Exercise directions ▸
Please reproduce each of the items below word for word, keeping every line as it appears.

━━━ Entries shown ━━━

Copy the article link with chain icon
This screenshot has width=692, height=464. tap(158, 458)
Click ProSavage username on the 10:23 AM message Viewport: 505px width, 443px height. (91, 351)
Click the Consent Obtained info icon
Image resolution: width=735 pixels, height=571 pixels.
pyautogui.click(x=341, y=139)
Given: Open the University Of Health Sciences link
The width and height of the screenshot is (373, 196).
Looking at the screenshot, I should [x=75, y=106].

━━━

The reply ▸
Copy the article link with chain icon
This screenshot has width=692, height=464. tap(158, 458)
Click ProSavage username on the 10:23 AM message Viewport: 505px width, 443px height. (91, 351)
Click the Consent Obtained info icon
Image resolution: width=735 pixels, height=571 pixels.
pyautogui.click(x=341, y=139)
Given: Open the University Of Health Sciences link
The width and height of the screenshot is (373, 196).
Looking at the screenshot, I should [x=75, y=106].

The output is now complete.